John Austin, S.J. (12 April 1717, Dublin - 29 September 1784, Dublin), was an Irish Jesuit. Austin was a noted educator and preacher.

==Life==
John Austin was born in Dublin on 12 April 1717. As a young man, Austin left Ireland for France where, at the age of 18, he entered the Society of Jesus in Nancy on 27 November 1735. He made his vows on 28 November 1737. He studied logic and physics at Pont-à-Mousson, and after completing his higher studies, was employed in teaching humanities for several years at Reims.
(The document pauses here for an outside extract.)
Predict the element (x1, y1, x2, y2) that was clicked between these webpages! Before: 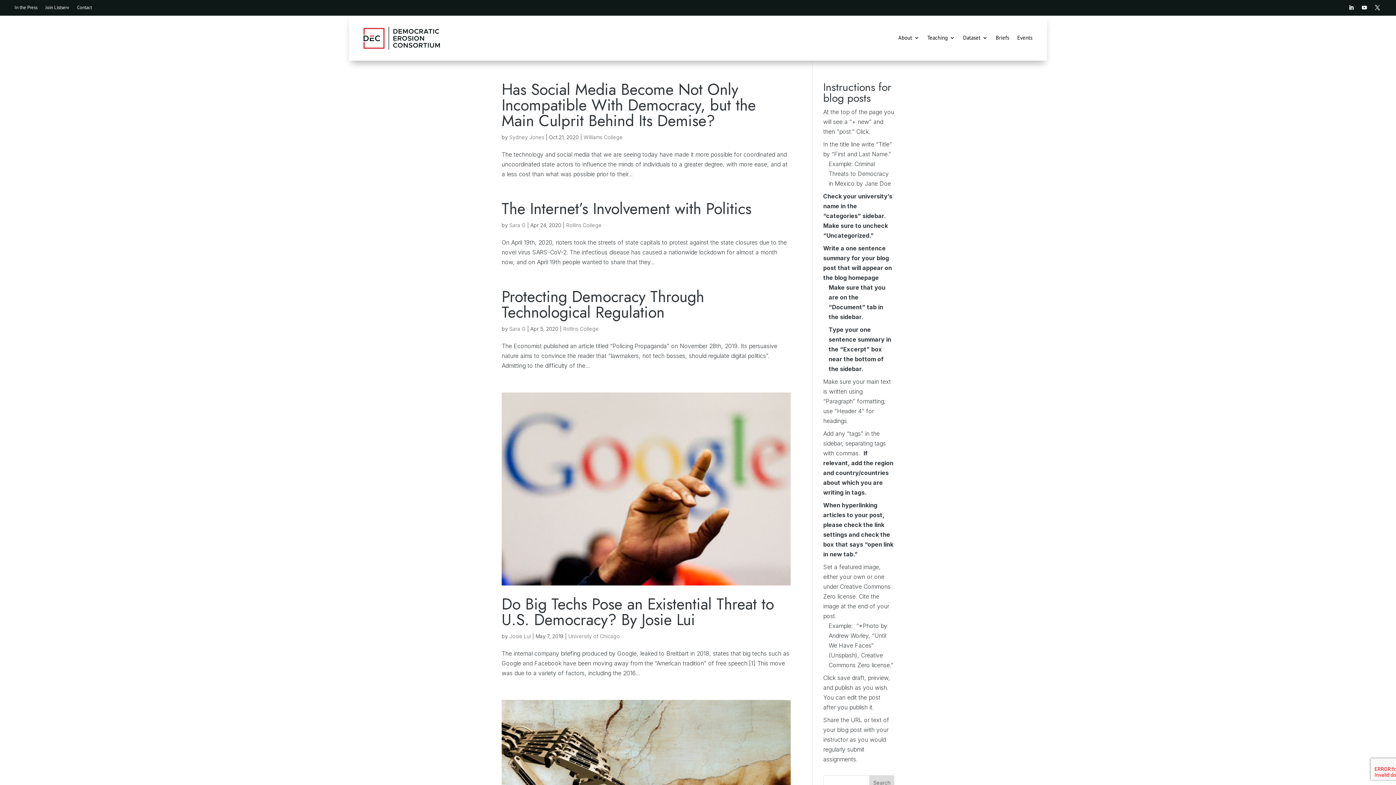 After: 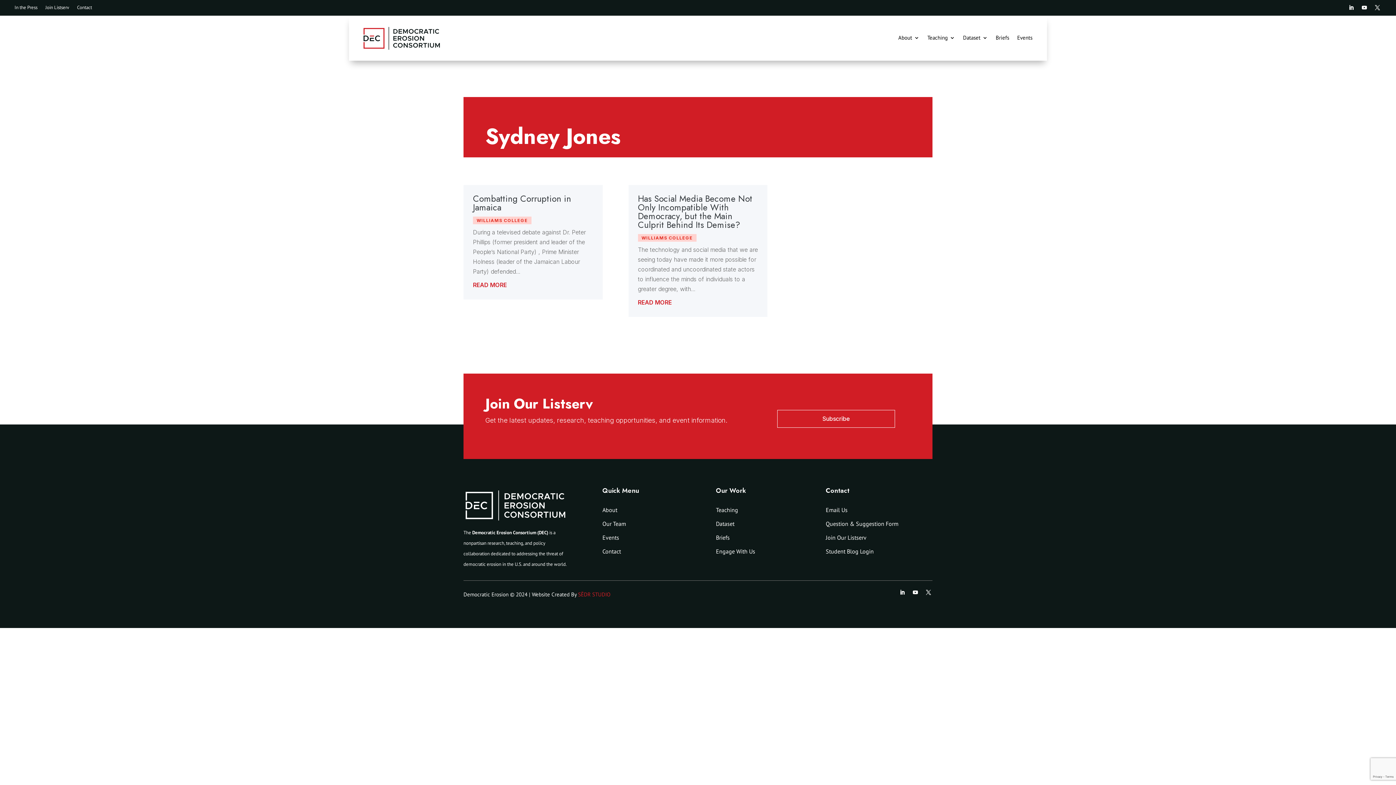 Action: bbox: (509, 134, 544, 140) label: Sydney Jones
His ordination on 22 September 1747, was followed by two years studying theology at the Irish college in Poitiers. He held the office of Prefect of the Irish College at Poitiers.
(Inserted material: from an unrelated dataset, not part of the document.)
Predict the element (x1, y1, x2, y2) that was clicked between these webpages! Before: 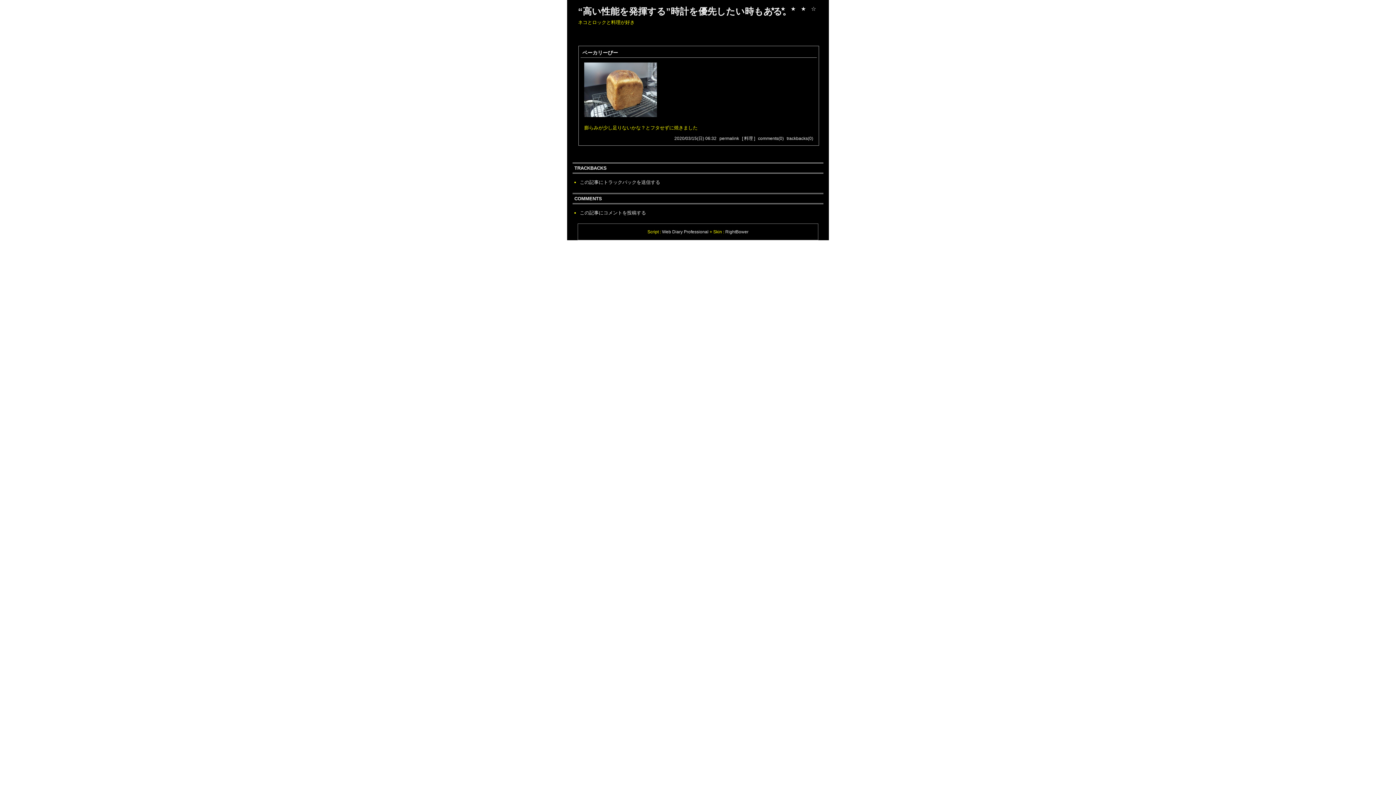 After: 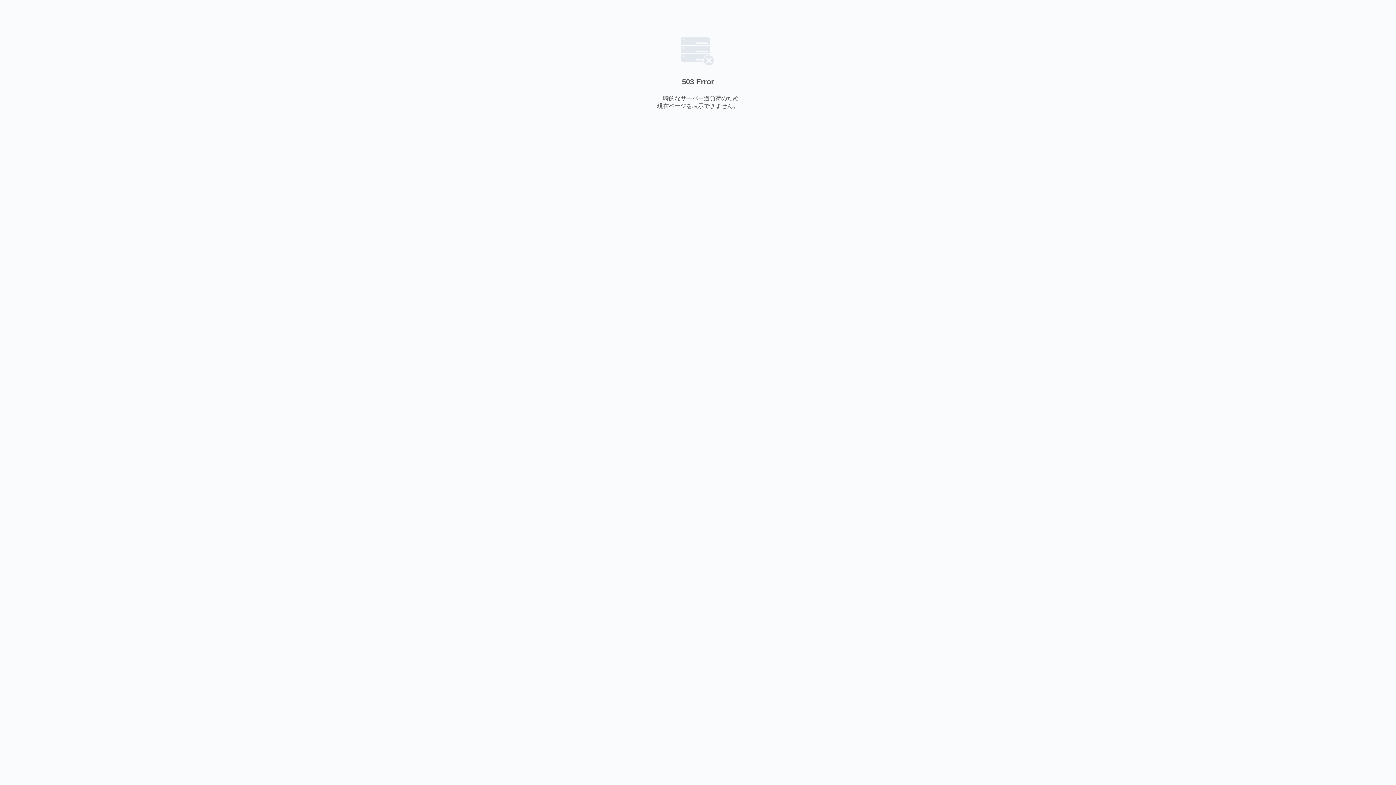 Action: label: Web Diary Professional bbox: (662, 229, 708, 234)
In 1750 he returned to Dublin, where he opened a school. John O'Keeffe was one of his students. Thomas Betagh was a student at Austin's school in Saul's Court off Fishamble Street. Betagh went on to become a Jesuit and in 1781 set up a number of free schools for the poor boys of Dublin. In 1770 Austin and Father James Mulcaile set up a boarding school.

Austin was allowed to profess the fourth vow specific to the Society on 2 February 1754. He obtained renown as a preacher. Topham Bowden, an English writer, noted in his book, Tour through Ireland (1791), that "... Austin was a very remarkable character, of extraordinary learning and piety; he was a great preacher, and injured his health by his exertions in the pulpit."

Austin died in Dublin on 29 September 1784, and was buried in the churchyard of St. Kevin's Church in that city. The inscription over his grave describes him as "pius, doctus, indefessus operarius, apostolicis confectus laboribus. Divites admonuit, pauperes sublevavit, juventutem erudivit, orphanis loco parentis fuit, de omni hominum genere prseclare meruit, omnibus omnia factus ut omnes Christo lucrifaceret."

A portrait of Austin, painted by George Petrie, and engraved by Henry Brocas, was published in 1792.